I worked for GenRad as a digital electronic design engineer. GenRad designed and manufactured large in-circuit automated board test systems. I developed interface and control boards for the 2750 and 228x test systems and developed diagnostic test code for the 228x systems.
I started working at GenRad as a coop student from Northeastern University. As a coop job, GenRad was a wonderful place to work. The company clearly viewed their involvement with coop as a recruiting tool and all of my coop assignments were learning opportunities. I designed microprocessor boards, phase lock loops and wrote system test code in C and C++. Upon graduation I was offered a position as a digital designer and was happy to accept.
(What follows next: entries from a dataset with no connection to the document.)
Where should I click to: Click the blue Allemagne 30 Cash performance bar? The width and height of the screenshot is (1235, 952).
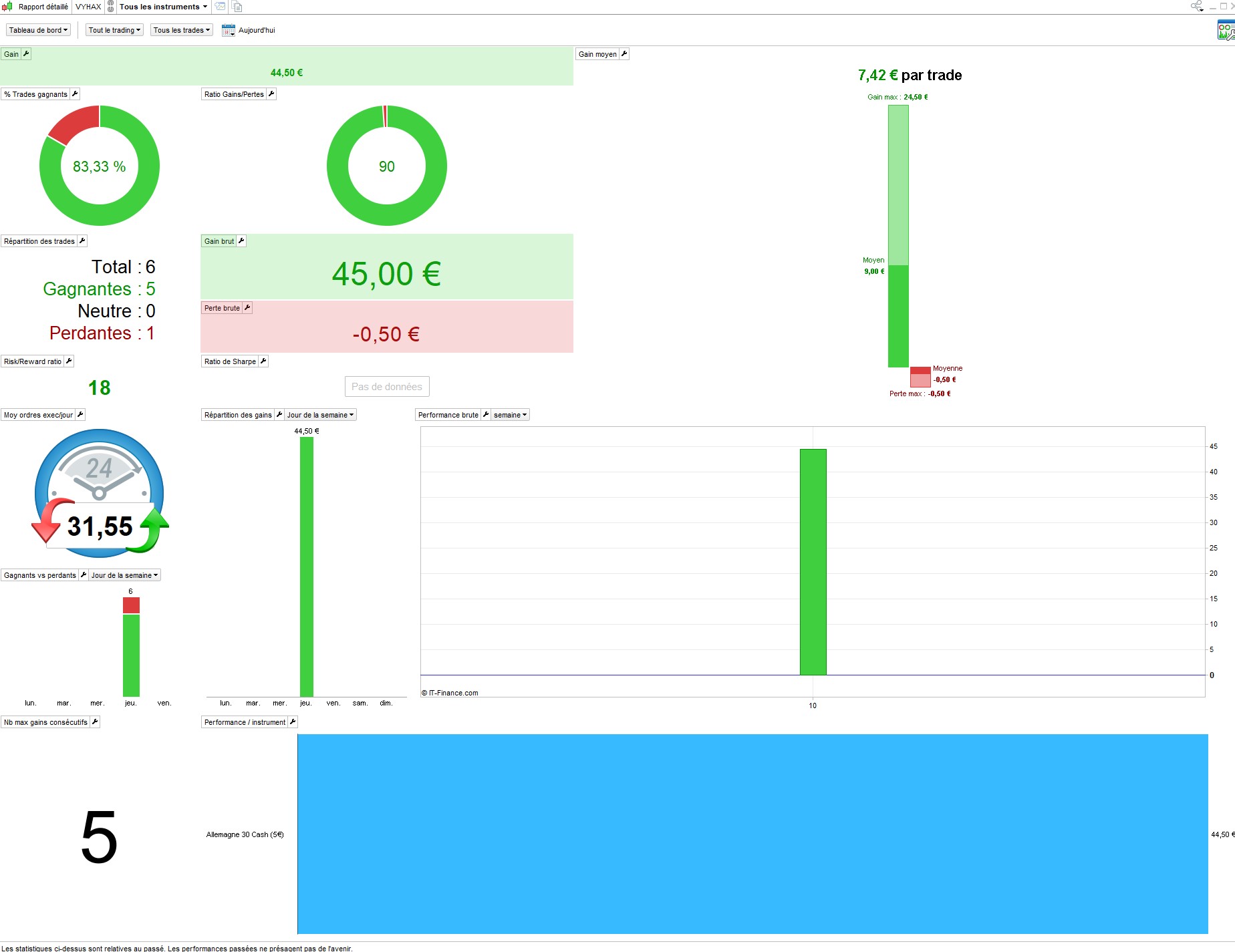tap(752, 834)
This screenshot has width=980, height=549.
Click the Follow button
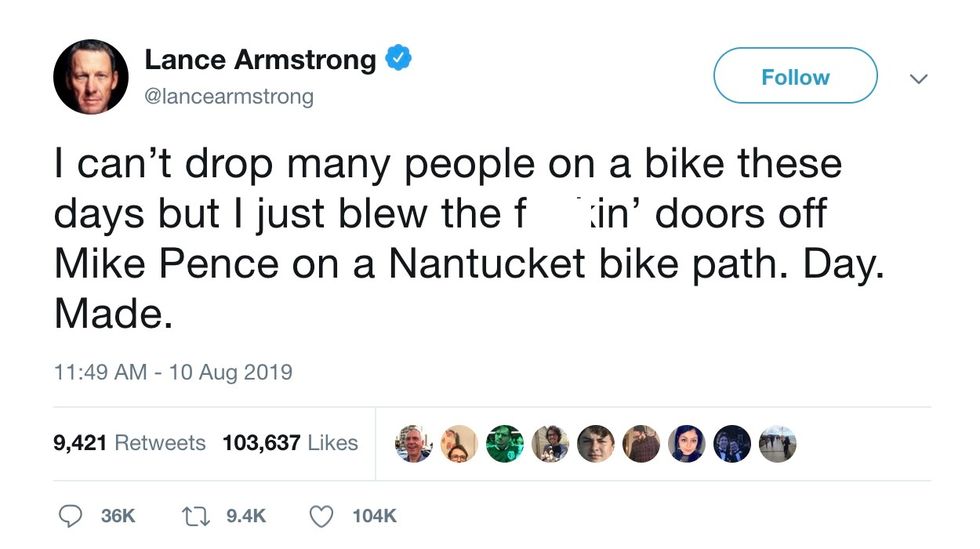point(795,77)
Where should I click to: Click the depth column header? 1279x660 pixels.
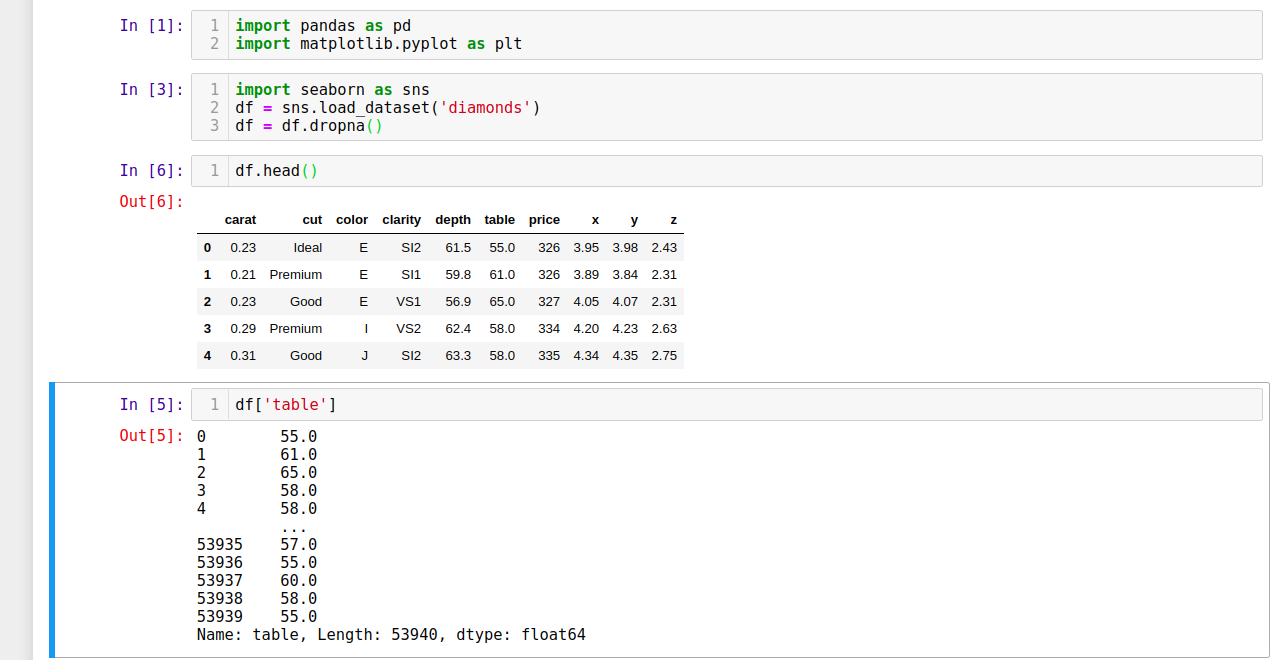click(x=452, y=220)
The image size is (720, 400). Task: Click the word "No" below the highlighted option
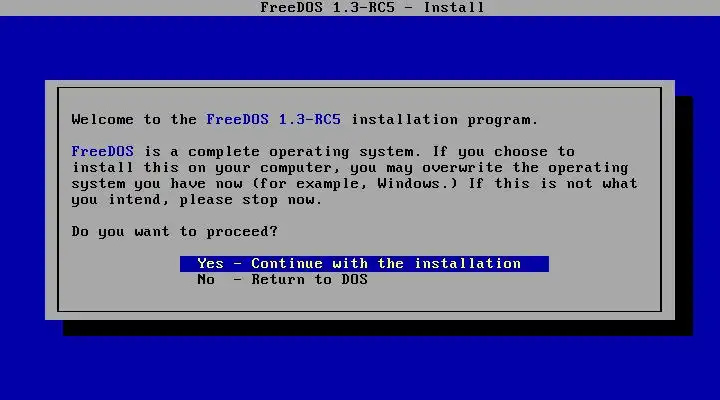click(206, 280)
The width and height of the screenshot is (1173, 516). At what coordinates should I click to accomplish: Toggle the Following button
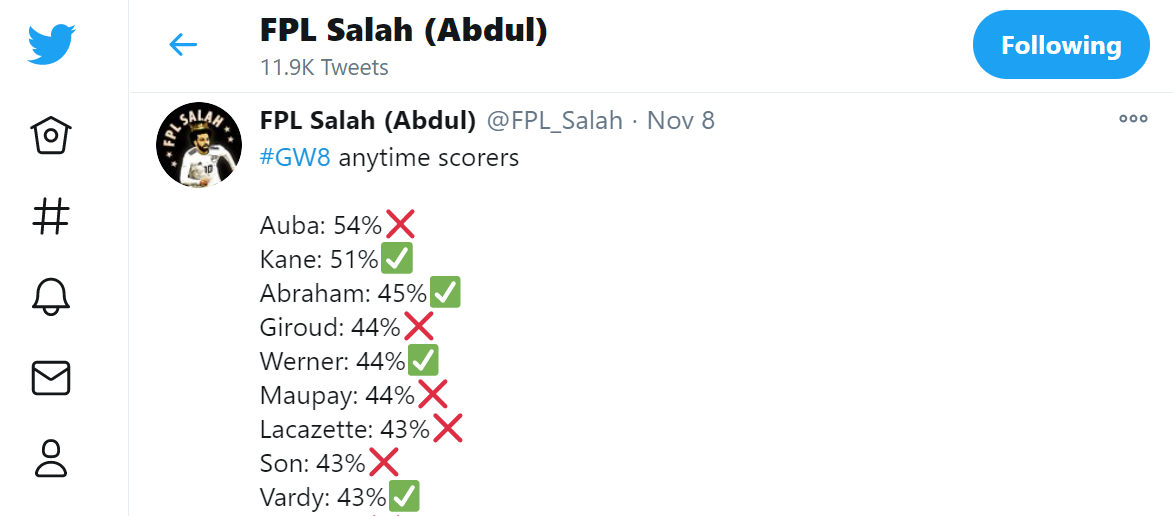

I implemented a VME bus based interface card designed to allow a VME based computer to interact with the 2750 test system’s proprietary control bus. The board was U9 sized and allowed both direct read and write operations between the two busses and provided a shared DRAM array (16 MBytes which felt huge at the time) accessible to both busses. Designing this board gave me a much better appreciation for the issues around the design of asynchronous arbiters.
It was my first ‘real’ board design with the final version of the board fabricated as a six layer printed circuit board (coop projects has all been wire-wrap or circuitry over ground plane for analog or high speed ECL stuff). Debugging the board design involved working with a member of the software team to create a Unix driver and user mode test harness to exercise the design.
For some time after this first design I worked on backplane characterizations, smaller product redesign and triage work and such.
When a high speed upgrade was proposed for the 228x test system (10 MHz test rate…fast at the time) I was assigned the test sequencer design. The test sequencer looks like a microprogrammable controller implemented in MSI and PALs with a PLL generated clock (from a separate clock generator board) that could run from 10 MHz down to essentially DC. Each time the clock ticked another sequencer instruction would be executed and all of the test subsystem control bits associated with that address would be sent to the ‘pin’ cards that carried out the test actions.
The sequencer was a very interesting piece of work. The basic implementation looked like the internals of a bit slice instruction sequencer. There was a small call stack (16 levels) and a full set of flow control instructions. Flow control could also be conditioned on test system results from the pin cards. The clock distribution scheme for this rather large card used low skew ECL-10K parts with ECL to TTL translators at the far end.
In the end, GenRad was struggling financially. After a downsizing of the engineering team I wound up working for a time supporting the IT team. My interests have long been in development engineering and so finally I left GenRad and started work as a firmware developer at Howtek.